Tron has officially begun its transition from Ethereum to a public blockchain with the release of Odyssey 2.0 materials to Github.
With an official proclamation by CEO Justin Sun, Tron has officially begun its migration to a public blockchain from Ethereum.
Presiding over the announcement, Sun took to Medium to write:
“Today, I announce with confidence that development for TRON Mainnet, Odyssey 2.0 is complete and all materials have been submitted to Github. From this day forth, the TRON community will be able to download and run TRON’s official mainnet Odyssey 2.0 on the TRON Github page.”
While Tron has acknowledged Ethereum’s assistance and role in meeting fundraising expectations, the Foundation cited that Ethereum’s slow adoption of new protocols was the result of an “an authoritarian system dominated by the foundation and develop(ment) team”.

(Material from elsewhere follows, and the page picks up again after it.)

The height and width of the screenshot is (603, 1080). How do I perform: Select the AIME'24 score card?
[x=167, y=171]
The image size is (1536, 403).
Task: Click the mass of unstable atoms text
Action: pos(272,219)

Sun elaborated that Tron’s migration to a public blockchain will be made possible by a collective of over 200 people – while Tron’s early accomplishments consist of over 2,153 commits and 547 merged forks, with 102 new features.
Tron is slated to make its official journey to a public blockchain on June 25th, in an event the organization has labeled it’s ‘Independence Day’. Until then, Odyssey 2.0 will remain in beta.
Concluding his announcement, Sun drew reference to the 1969 moon landings – quipping that “Odyssey 2.0 launch is one small step for TRON, one giant leap for blockchain.”
Tron has further clarified that additional information regarding blockchain explorers, wallets, and infrastructure-related apps will be made public on the 5th of June.
At press time, the news has not exactly been kind to the blockchain project. At the time of publication, TRX is down 4.14% day-on-day, and presently trades at $0.05 USD. TRX remains the tenth-largest cryptocurrency by market cap.